Nuestros padres, los adultos, se jactan de que los jóvenes somos quienes perdimos la capacidad de transitar nuestra vida sin al mismo tiempo estar pegados a la pantalla de un celular. Lo cierto es que, aunque eso tiene una parte de verdad, ellos también sufren de aquella adicción… y se podría decir que de una forma todavía más profunda.
Texto: María Belén Prieto / Fotos: Freepik
Tengo 22 años y vivo con mis papás, mi hermano (20) y mi hermana (18). Nos sentamos a comer juntos casi todas las noches. Cuando suena un celular, mis hermanos y yo hacemos como si nada, estamos acostumbrados a ese sonido – o, en realidad, preferimos tener nuestros celulares en silencio. Mis padres, por otro lado, levantan la mirada en busca de la pantalla iluminada y, después de unos segundos, deciden pararse para ir a responder a ese mensaje.
Casi nunca es algo urgente, pero a ellos les preocupa que lo sea. Mis hermanos y yo no lo entendemos… ¿acaso no saben que si pasó algo que requiere su atención la persona que los busca seguramente los llame? Si es solo un mensaje, puede esperar.
Los adultos recriminan a los jóvenes por su adicción a la pantalla, a estar todo el tiempo conectados. Pero de lo que no se dan cuenta es que ellos también están pendientes de aquella tecnología.

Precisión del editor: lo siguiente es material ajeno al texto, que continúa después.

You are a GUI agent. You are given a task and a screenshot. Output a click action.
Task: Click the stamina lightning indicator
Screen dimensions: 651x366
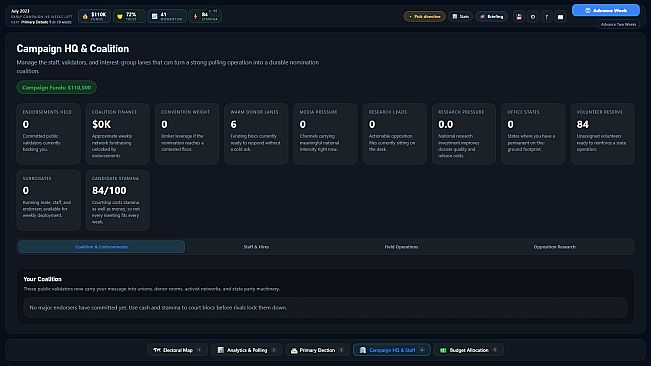click(205, 16)
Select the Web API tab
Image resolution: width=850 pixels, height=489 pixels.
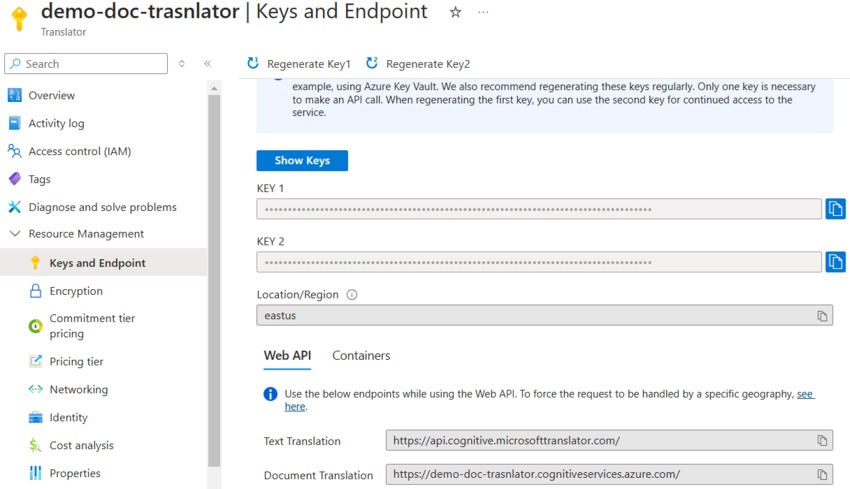click(287, 356)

Mi teoría es que nosotros, los jóvenes, crecimos con nuestros celulares en la mano y aprendimos a discernir entre cuándo hay que prestarle atención y cuándo no. Al chatear con mayor constancia, sabemos cuándo algo es urgente y cuándo no. Los adultos, por otro lado, se enfrentaron a la posibilidad de la conexión permanente cuando sus cerebros ya estaban desarrollados; entonces, les resulta más difícil no responder a todo mensaje o llamada que les llega. Para ellos, nada ni nadie puede esperar.
Es cierto que la adicción a la pantalla no discrimina… tanto jóvenes como adultos estamos acostumbrados a vivir con esta tecnología. Pero, repito, los más chicos crecimos con ella y aprendimos a que sea parte de nuestra vida, en lugar de nuestra vida en sí.

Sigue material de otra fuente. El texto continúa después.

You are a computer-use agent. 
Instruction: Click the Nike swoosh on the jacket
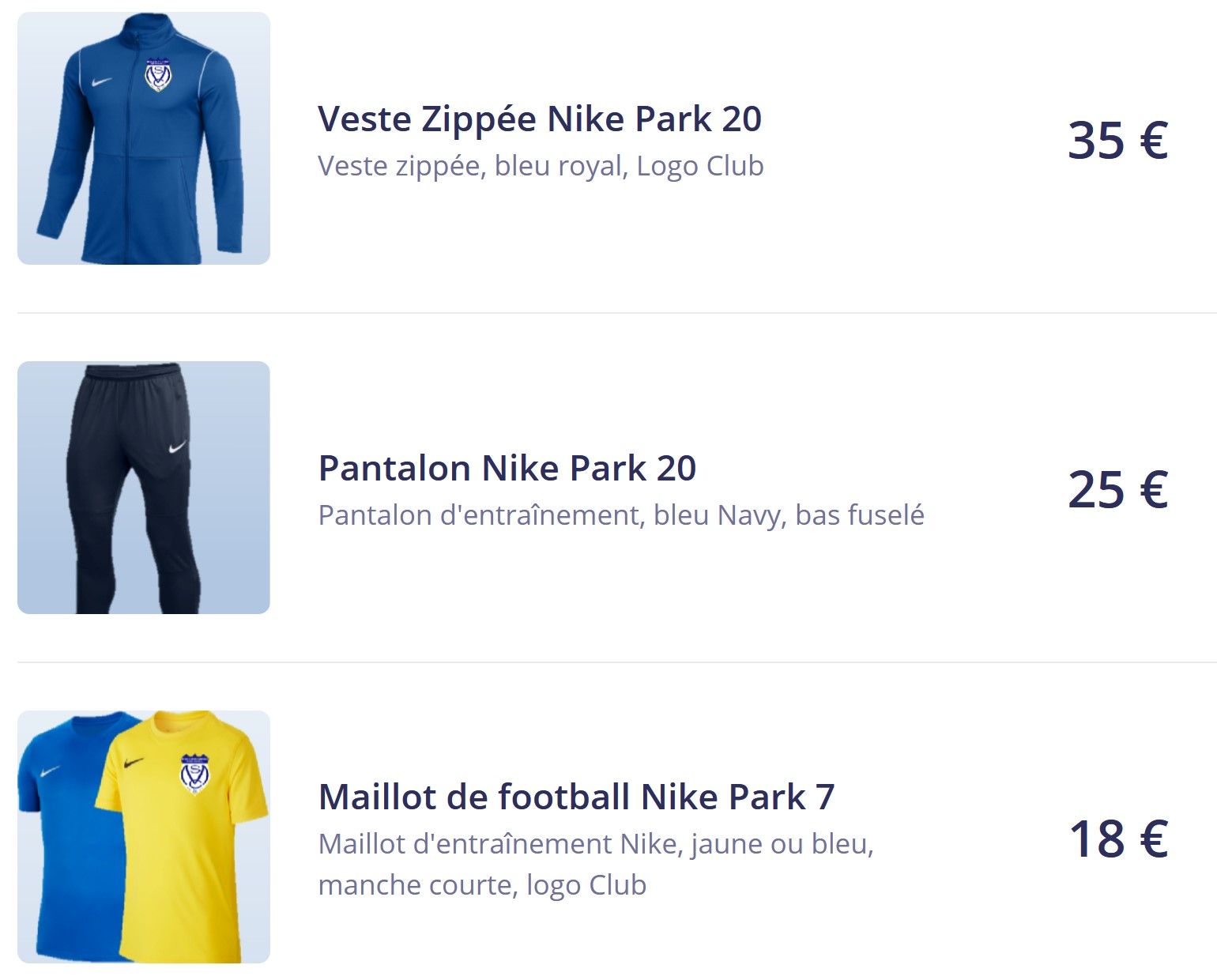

Claramente, yo también siento ese deseo por contestar un mensaje – sobre todo si proviene de una persona con la que disfruto hablar -, pero, si llevo el celular a la mesa, está en silencio y con la pantalla hacia abajo. Para los adultos, es distinto: cualquier mensaje merece respuesta, porque cualquier mensaje puede ser una emergencia.